掟: 文句を言う人の多くは場所と用途の話が前提にありますよね。例えば「美味しい店が色々ある都会」で、「デートに使う店としてはどうなのか」というのがよく炎上しているサイゼリヤ議論。例えば吉田豪さんはサイゼリヤを「値段相応の評価」としてますけど、彼は美味しい店がたくさんある新宿に住んでいる独身男性で、高いお金を払う価値のある店に行きやすいけど、自分の場合、嫁子供と家族で行くことがほとんどで、東京都下のあまりパッとしない飲食店しかない街に住んでいるのでサイゼリヤの価値が最初から違う。選択肢がほぼないうちの近所だとサイゼリヤは救いの女神にすら見えてきますよ(笑)。味や技術の向上もきちんと目指しているし、それでいて安さはキープしていて、感染症対策もしているから文句の付けどころがない。

 あとは、人によっていろんな意見が出てくるのは、その人がサイゼリヤの何をいつ食べたかにもよるのかなと。自分は「ファミレス」というジャンルで考えると、他の店が苦手でして。意外と高いじゃないですか、他のファミレスって。あの値段ならチェーン店じゃないちゃんとした店行くわって話で。サイゼリヤは安いのに旨い。しかも最近リリースされた新メニューではかなりのブラッシュアップが行われています。この前、小3の娘が食べていた「ラムのランプステーキ」や「たっぷりペコリーノチーズのポモドーロ」は、低価格で食べられるのが信じられないくらいクオリティが高かったです。

「値段相応じゃん」と言うかもしれませんが、それでもすごいこと。コスパ的にも500円出して800円くらいのものが食べられる感覚で、これって家族連れにはとてもありがたいことなんですよ。メニューに描かれた「間違い探し」で注文の品が出てくるまで子供と一緒に盛り上がれますし。文句を言ったらバチが当たります!

――企業努力といえば、この本のなかにも「昔のままの味」、「味の古いものが苦手」、「修業は大事」など、食に対して努力していることや、時代に合わせて味を更新することへの評価が度々出てきます。これについても改めて聞かせてください。

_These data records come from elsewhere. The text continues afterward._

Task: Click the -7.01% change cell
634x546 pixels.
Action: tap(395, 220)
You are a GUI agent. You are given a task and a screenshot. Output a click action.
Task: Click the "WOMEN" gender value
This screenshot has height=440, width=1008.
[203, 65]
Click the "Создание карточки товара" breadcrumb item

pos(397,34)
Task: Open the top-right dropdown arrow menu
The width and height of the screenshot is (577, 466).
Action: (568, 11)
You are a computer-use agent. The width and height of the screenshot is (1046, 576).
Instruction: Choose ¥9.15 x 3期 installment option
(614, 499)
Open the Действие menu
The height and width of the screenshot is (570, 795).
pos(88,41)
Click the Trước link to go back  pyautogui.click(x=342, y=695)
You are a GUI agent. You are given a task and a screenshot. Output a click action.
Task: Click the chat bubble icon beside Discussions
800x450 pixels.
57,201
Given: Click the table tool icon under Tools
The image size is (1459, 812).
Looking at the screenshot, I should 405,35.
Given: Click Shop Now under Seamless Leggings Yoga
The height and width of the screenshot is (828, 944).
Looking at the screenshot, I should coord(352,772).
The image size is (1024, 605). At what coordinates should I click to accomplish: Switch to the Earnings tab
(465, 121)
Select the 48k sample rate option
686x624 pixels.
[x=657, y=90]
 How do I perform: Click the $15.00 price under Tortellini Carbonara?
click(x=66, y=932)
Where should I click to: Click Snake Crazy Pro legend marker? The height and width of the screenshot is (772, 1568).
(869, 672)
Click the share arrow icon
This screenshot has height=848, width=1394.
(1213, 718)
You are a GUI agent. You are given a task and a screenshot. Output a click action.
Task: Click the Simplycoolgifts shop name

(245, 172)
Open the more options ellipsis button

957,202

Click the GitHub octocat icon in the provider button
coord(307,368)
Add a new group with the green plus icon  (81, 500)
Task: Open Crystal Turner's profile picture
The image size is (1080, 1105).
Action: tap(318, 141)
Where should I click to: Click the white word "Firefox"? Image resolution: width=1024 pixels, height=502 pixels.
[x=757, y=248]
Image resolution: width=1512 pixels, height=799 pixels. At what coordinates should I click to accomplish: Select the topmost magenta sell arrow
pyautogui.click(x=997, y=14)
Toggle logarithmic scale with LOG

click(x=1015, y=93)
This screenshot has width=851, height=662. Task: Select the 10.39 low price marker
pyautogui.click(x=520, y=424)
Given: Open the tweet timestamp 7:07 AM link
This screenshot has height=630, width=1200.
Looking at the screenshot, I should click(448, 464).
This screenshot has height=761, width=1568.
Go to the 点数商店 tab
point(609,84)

掟:同じアーティストでもファーストアルバムとサードアルバムで全然違ったりするように、店もいつ、どのメニューを食べるかで味が違うことがよくあります。いい時期に自分の好みの店に出会うことはとても重要です。ずっと通っているひつじそばの荻窪「人と羊」は、いくつかのメニューでは最初に行った時より今の方が格段に旨いですし、最新状況を知ることは絶対必要。よくいるじゃないですか、ファーストアルバムだけ聴いてそのすべてを判断してしまう人。あれ本当にもったいないなぁと思いますね。飲食店の場合は特に開店当初は不安定なことが多いですから。

 その点でチェーン店は、イメージが固定化されているから難しいと感じます。途中から美味しくなっても「どうせチェーンでしょ」と思われてしまう。でも、うちの嫁と息子は、松屋の「シュクメルリ鍋定食」を「今まで食べた料理の中で一番旨かった」と言ってましたね。俺は牛丼屋は吉野家一択なんで店に行くこと自体ありませんけど(笑)。

「体に良いから食べる」という考えが嫌い

――ジャンクフードについて「消化吸収の仕組みを無視した大人にのみ許された快楽」と書かれていたのも印象的でした。

掟:体に悪いものを分かっていながら摂取してやったぜ、という感覚は大人に許されている特権であり、文化ですよ。文化レベルが上がっていくと、食だったら「美味しい」だけがポイントじゃなくなっていくじゃないですか。俺は好きじゃないけど、ラーメン二郎の醍醐味も満腹感を超えたところにある、ランナーズハイみたいなもので。食への興味として、単なる食欲以外の部分があっていいと思うんです。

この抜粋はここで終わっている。